Overview of Azure Data Factory
Azure data factory is a fully managed and server less data integrations service that integrates all your data. It easily re-hosts SQL Server Integration Services and builds ETL (extract, transform, and load) and ETL pipelines, ELT (Extract, Load, transform), and data integration without the need for coding.
Data Factory is a system that hosts multiple interconnections and thus data engineers get a complete end-to-end platform. Following are some important technical concepts of data factory crucial for aspiring data engineers and professionals necessary for Azure data certifications.
Connect and collect
Enterprises have a huge amount of various data stored at different locations such as cloud, structured, unstructured, and semi-structured. Data factory allows moving data from both on-premises and cloud source data stores to a centralized server or data store and carries further analysis.
Transform and enrich
Azure data factory uses the ADF mapping data flows to process and transform the data stored in a centralized data store. Moreover, data transformation graphs can be built and managed using mapping data flows. ADF mapping data flows does without the need to understand Spark clusters or Spark programming.
CI/CD and publish
Data factory fully supports CI/CD of your data pipelines. It allows users to develop and deliver ETL processes before publishing the finished product.
Monitor
Once the data integration pipeline is built and deployed, the data factory monitors the scheduled activities and pipelines that provide success and failure rates.

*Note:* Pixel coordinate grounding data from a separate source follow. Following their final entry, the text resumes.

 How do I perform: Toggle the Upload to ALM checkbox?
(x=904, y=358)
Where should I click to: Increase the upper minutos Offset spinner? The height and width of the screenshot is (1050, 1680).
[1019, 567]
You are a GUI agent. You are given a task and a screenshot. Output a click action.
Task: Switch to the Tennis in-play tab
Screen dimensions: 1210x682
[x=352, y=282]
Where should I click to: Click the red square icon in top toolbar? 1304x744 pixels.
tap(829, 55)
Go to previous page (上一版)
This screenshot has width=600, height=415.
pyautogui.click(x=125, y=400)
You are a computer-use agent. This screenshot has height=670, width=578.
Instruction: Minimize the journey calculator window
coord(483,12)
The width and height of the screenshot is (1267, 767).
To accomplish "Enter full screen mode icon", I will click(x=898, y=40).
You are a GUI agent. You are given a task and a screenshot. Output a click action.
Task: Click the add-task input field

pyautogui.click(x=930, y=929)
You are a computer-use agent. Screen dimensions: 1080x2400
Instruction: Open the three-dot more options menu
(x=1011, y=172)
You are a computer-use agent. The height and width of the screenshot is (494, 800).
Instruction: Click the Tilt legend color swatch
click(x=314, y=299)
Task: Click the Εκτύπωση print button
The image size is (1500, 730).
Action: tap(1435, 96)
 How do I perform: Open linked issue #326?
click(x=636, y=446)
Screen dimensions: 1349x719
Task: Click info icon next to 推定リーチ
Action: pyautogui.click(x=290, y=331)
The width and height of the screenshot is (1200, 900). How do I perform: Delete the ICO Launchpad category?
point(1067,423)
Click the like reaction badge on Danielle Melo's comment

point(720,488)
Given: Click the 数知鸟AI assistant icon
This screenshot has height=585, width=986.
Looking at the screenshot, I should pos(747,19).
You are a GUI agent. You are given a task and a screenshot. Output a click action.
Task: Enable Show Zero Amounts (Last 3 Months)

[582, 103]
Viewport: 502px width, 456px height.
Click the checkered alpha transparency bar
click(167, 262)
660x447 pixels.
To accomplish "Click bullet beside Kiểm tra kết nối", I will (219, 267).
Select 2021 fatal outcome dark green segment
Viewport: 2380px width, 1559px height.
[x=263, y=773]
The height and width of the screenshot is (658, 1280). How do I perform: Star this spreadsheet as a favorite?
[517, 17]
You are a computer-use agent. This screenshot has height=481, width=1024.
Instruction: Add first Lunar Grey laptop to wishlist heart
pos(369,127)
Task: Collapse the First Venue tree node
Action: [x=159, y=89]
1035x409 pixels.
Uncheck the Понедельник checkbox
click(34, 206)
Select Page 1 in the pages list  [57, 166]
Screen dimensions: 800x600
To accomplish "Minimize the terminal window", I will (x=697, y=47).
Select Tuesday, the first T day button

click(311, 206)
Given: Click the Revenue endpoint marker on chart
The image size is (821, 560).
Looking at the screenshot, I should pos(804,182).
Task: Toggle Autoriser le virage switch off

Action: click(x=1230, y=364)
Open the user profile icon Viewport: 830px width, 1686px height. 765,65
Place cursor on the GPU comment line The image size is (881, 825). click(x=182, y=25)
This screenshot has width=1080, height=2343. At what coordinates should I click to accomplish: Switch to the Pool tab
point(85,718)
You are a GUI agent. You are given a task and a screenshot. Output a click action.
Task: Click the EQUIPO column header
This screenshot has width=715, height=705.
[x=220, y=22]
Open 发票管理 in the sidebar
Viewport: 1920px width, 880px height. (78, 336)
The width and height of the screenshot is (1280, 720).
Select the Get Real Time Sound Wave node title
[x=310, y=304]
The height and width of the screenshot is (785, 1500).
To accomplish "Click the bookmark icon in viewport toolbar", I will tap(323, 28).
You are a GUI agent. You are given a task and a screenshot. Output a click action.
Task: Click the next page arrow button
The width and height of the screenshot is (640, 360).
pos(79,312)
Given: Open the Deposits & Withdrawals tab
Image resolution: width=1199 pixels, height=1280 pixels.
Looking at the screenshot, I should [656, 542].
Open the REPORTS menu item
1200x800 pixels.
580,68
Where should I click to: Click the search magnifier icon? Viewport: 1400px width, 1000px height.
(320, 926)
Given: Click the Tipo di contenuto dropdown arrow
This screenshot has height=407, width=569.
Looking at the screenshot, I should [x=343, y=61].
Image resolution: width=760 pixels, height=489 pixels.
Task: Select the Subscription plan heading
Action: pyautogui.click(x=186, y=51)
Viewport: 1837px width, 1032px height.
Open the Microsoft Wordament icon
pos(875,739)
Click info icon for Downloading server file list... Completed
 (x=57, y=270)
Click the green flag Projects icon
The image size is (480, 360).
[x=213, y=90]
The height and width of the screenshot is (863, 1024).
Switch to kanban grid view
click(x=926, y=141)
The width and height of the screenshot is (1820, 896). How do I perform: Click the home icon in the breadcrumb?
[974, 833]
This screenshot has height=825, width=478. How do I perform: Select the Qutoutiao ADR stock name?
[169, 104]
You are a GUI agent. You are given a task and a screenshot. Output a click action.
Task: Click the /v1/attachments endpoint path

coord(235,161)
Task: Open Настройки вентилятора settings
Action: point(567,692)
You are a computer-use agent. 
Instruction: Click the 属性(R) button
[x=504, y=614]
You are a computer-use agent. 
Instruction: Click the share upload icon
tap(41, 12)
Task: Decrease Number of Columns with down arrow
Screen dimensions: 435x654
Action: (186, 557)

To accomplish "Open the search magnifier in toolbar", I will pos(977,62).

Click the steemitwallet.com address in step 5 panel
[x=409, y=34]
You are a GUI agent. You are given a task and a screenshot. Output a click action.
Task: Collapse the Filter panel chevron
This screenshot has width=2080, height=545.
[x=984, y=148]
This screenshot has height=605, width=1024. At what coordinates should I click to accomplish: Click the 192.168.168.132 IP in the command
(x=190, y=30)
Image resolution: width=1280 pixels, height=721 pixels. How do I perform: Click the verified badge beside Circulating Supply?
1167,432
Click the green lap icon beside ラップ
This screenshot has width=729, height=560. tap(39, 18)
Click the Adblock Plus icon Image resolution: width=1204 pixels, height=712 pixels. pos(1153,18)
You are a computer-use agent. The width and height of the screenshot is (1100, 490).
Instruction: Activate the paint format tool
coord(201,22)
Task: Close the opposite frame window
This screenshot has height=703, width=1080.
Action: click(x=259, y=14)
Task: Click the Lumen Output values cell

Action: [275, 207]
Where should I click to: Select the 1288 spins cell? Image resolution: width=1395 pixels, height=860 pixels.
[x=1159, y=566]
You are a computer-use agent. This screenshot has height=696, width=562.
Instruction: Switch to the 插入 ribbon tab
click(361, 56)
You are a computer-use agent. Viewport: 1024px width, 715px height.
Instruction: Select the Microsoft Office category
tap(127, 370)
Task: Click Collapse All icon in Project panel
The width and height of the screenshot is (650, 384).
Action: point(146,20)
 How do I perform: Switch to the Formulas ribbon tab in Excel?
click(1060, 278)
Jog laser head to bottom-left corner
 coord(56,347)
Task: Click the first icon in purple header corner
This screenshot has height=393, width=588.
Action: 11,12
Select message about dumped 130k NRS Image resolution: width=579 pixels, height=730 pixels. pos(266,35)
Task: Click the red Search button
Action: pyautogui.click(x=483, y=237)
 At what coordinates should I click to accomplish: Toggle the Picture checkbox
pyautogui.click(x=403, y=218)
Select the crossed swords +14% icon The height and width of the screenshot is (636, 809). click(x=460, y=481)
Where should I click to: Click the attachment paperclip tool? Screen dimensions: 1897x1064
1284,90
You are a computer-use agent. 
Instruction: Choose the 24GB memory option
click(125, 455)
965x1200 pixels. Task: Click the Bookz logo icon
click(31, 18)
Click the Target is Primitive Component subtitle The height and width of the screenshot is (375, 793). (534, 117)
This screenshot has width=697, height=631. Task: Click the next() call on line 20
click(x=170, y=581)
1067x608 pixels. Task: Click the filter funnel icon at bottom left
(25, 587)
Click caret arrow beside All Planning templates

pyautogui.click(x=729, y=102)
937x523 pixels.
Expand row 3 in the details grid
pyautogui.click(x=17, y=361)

Explore the Building Blocks of Azure Data Factory
Pipeline
A data factory has one or multiple pipelines that contain a logical group of activities performing certain tasks. The pipeline allows managing the activities in a set rather than managing each activity individually. The activities are chained together and can undergo sequencing or even operate independently in parallel.
Mapping data flows
Data factory creates and manages graphs for transforming any size of data. Data engineers can develop graphical data transformations without the need for coding. Data flows within the ADF are executed using scaled-out Azure Databricks clusters.
Activity
Activities in a pipeline are those actions that are performed on the data in the pipeline. Data Factory carries out control activities, data transformation activities, and data movement activities.
Datasets
Datasets retrieve data from various data stores like documents, tables, files, and folders. You can use data from these data stores as inputs or outputs.
Linked services
Linked services are similar to connection strings. Linked services to the data factory provide the connection information necessary to connect it with external sources. Data Factory uses linked services for two purposes such as to represent a data store and to represent a compute resource.
Integration Runtime
In a Data Factory, activity is the action performed in a pipeline whereas linked service is a target store or compute service. Integration runtime in a Data Factory connects activity and linked services. Azure Data factory provides three types of integration runtime namely Azure, Azure-SSIS, and Self-hosted integration runtime.
Triggers
Triggers schedule when a pipeline execution needs to be kicked off. Different types of triggers are used to schedule different types of events.
These concepts are extremely important to pass the DP 203 exam and successfully gain Azure Certification.